▸ **EXERCISE GOAL**
Give the lines below again, exactly as they stand, and leave out the images.

▸ **RECORDS SUPPLIED**
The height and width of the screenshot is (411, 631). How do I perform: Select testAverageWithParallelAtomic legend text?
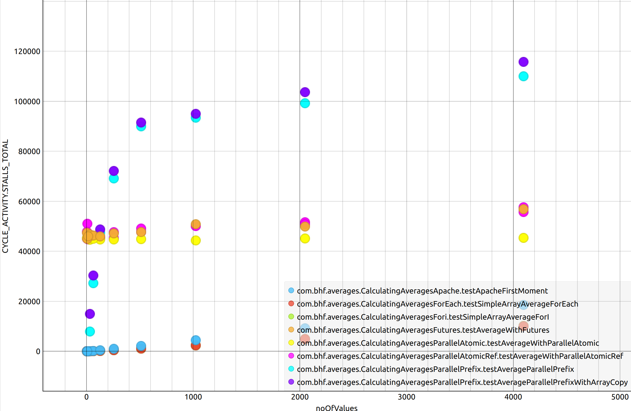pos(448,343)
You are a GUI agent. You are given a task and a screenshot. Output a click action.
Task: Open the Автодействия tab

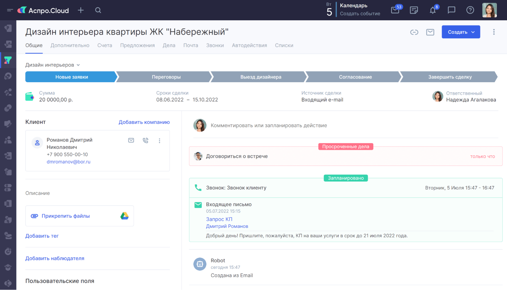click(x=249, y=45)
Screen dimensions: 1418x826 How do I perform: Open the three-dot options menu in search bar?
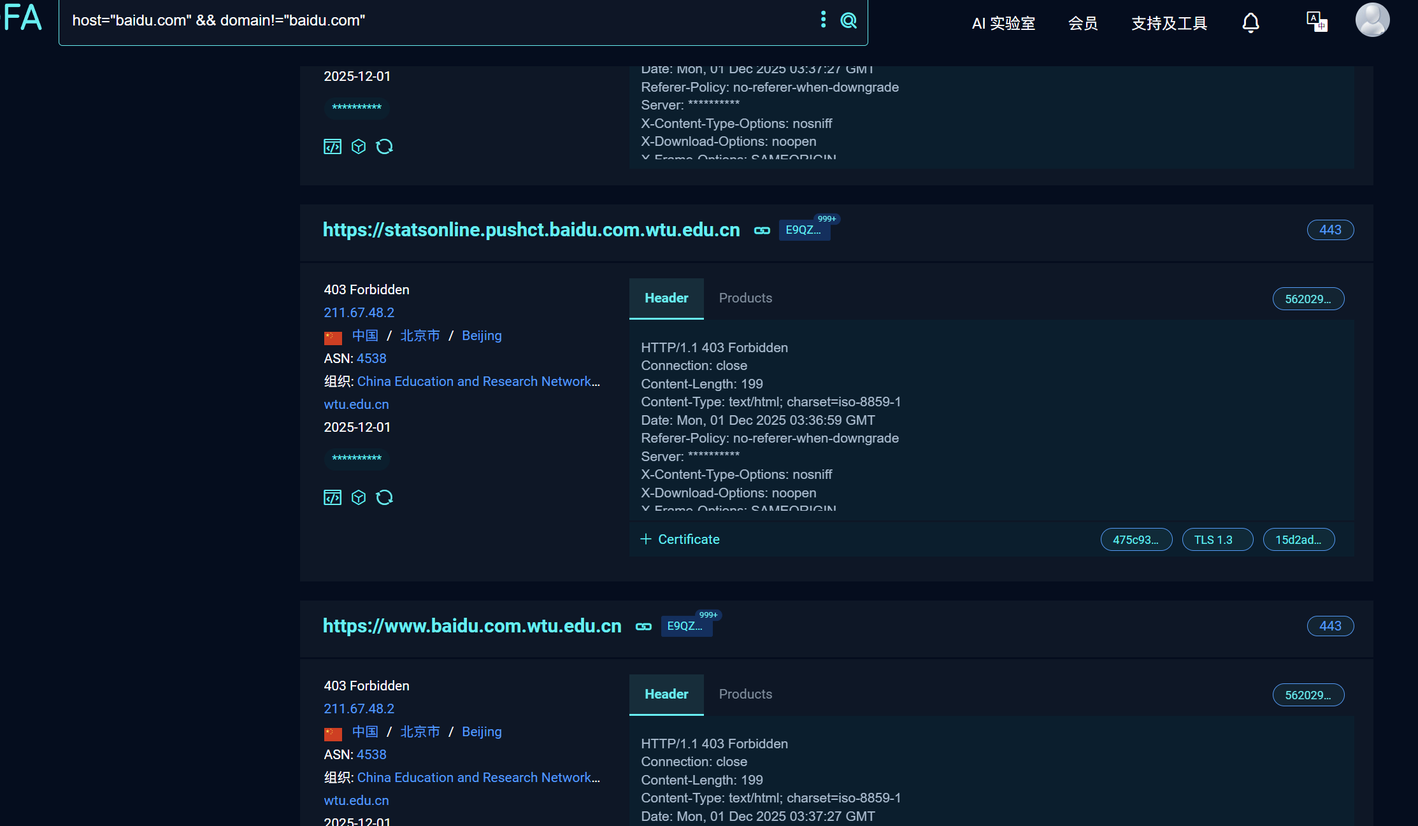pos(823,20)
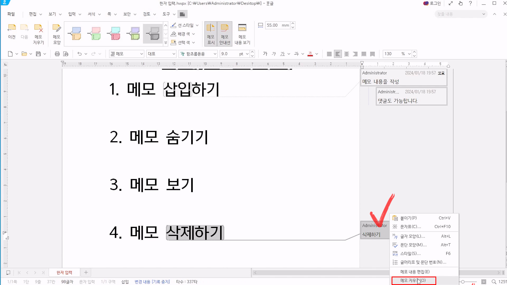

▸ **WRITTEN SOLUTION**
The height and width of the screenshot is (411, 631). How do I perform: Select testAverageWithParallelAtomic legend text?
pos(448,343)
You are a GUI agent. You are given a task and a screenshot. Output a click action.
Task: Open the Автодействия tab

click(x=249, y=45)
Screen dimensions: 1418x826 How do I perform: Open the three-dot options menu in search bar?
pos(823,20)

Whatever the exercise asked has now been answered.